:: WHAT YOU SHOULD DO ::
Each entry has to be copied exactly, with nothing missed.
(EXTRACTED DATA begins)
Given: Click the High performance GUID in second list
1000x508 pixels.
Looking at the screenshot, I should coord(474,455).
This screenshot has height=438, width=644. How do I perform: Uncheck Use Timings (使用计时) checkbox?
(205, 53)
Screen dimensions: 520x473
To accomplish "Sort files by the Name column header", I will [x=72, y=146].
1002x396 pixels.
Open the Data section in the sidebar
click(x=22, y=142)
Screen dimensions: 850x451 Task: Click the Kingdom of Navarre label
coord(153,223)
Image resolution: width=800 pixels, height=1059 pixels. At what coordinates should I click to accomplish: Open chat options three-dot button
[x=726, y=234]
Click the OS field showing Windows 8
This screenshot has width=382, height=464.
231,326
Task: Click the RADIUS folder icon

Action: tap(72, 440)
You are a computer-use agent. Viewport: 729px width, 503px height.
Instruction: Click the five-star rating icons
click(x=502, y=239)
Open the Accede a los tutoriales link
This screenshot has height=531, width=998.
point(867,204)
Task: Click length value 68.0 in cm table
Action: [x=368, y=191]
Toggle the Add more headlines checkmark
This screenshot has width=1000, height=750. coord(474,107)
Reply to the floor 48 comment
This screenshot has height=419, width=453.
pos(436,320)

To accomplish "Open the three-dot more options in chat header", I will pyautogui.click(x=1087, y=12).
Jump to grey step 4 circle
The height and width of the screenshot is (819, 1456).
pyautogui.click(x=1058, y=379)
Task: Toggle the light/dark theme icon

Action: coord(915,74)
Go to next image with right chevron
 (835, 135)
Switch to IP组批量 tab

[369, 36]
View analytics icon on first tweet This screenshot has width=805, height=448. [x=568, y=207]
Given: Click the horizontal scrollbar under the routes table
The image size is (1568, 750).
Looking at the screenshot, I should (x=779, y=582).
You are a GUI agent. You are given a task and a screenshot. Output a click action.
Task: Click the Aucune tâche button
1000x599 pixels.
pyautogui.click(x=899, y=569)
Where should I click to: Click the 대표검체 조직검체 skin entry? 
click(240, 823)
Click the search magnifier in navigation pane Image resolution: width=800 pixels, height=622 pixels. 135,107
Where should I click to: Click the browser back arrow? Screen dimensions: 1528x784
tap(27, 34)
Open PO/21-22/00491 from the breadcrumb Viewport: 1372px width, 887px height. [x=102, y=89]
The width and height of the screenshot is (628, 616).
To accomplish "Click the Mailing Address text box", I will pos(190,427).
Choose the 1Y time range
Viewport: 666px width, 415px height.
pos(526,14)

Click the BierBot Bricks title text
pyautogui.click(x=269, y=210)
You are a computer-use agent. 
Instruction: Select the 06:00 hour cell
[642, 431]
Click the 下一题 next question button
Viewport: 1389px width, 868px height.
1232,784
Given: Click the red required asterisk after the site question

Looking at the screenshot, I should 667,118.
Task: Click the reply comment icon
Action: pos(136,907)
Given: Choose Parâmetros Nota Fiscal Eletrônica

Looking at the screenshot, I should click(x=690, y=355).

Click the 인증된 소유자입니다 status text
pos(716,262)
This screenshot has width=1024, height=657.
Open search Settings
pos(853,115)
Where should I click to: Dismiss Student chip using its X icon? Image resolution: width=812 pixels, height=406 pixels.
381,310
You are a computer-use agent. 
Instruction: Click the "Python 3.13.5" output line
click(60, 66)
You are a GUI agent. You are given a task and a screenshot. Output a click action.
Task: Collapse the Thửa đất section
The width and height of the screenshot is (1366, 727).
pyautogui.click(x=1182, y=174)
(EXTRACTED DATA ends)
:: SOLUTION ::
Given: Click the High performance GUID in second list
1000x508 pixels.
Looking at the screenshot, I should coord(474,455).
This screenshot has height=438, width=644. How do I perform: Uncheck Use Timings (使用计时) checkbox?
(205, 53)
Screen dimensions: 520x473
To accomplish "Sort files by the Name column header", I will [x=72, y=146].
1002x396 pixels.
Open the Data section in the sidebar
click(x=22, y=142)
Screen dimensions: 850x451 Task: Click the Kingdom of Navarre label
coord(153,223)
Image resolution: width=800 pixels, height=1059 pixels. At what coordinates should I click to accomplish: Open chat options three-dot button
[x=726, y=234]
Click the OS field showing Windows 8
This screenshot has width=382, height=464.
231,326
Task: Click the RADIUS folder icon

Action: tap(72, 440)
You are a computer-use agent. Viewport: 729px width, 503px height.
Instruction: Click the five-star rating icons
click(x=502, y=239)
Open the Accede a los tutoriales link
This screenshot has height=531, width=998.
point(867,204)
Task: Click length value 68.0 in cm table
Action: [x=368, y=191]
Toggle the Add more headlines checkmark
This screenshot has width=1000, height=750. coord(474,107)
Reply to the floor 48 comment
This screenshot has height=419, width=453.
pos(436,320)

To accomplish "Open the three-dot more options in chat header", I will pyautogui.click(x=1087, y=12).
Jump to grey step 4 circle
The height and width of the screenshot is (819, 1456).
pyautogui.click(x=1058, y=379)
Task: Toggle the light/dark theme icon

Action: coord(915,74)
Go to next image with right chevron
 (835, 135)
Switch to IP组批量 tab

[369, 36]
View analytics icon on first tweet This screenshot has width=805, height=448. [x=568, y=207]
Given: Click the horizontal scrollbar under the routes table
The image size is (1568, 750).
Looking at the screenshot, I should (x=779, y=582).
You are a GUI agent. You are given a task and a screenshot. Output a click action.
Task: Click the Aucune tâche button
1000x599 pixels.
pyautogui.click(x=899, y=569)
Where should I click to: Click the 대표검체 조직검체 skin entry? 
click(240, 823)
Click the search magnifier in navigation pane Image resolution: width=800 pixels, height=622 pixels. 135,107
Where should I click to: Click the browser back arrow? Screen dimensions: 1528x784
tap(27, 34)
Open PO/21-22/00491 from the breadcrumb Viewport: 1372px width, 887px height. [x=102, y=89]
The width and height of the screenshot is (628, 616).
To accomplish "Click the Mailing Address text box", I will pos(190,427).
Choose the 1Y time range
Viewport: 666px width, 415px height.
pos(526,14)

Click the BierBot Bricks title text
pyautogui.click(x=269, y=210)
You are a computer-use agent. 
Instruction: Select the 06:00 hour cell
[642, 431]
Click the 下一题 next question button
Viewport: 1389px width, 868px height.
1232,784
Given: Click the red required asterisk after the site question

Looking at the screenshot, I should 667,118.
Task: Click the reply comment icon
Action: pos(136,907)
Given: Choose Parâmetros Nota Fiscal Eletrônica

Looking at the screenshot, I should click(x=690, y=355).

Click the 인증된 소유자입니다 status text
pos(716,262)
This screenshot has width=1024, height=657.
Open search Settings
pos(853,115)
Where should I click to: Dismiss Student chip using its X icon? Image resolution: width=812 pixels, height=406 pixels.
381,310
You are a computer-use agent. 
Instruction: Click the "Python 3.13.5" output line
click(60, 66)
You are a GUI agent. You are given a task and a screenshot. Output a click action.
Task: Collapse the Thửa đất section
The width and height of the screenshot is (1366, 727).
pyautogui.click(x=1182, y=174)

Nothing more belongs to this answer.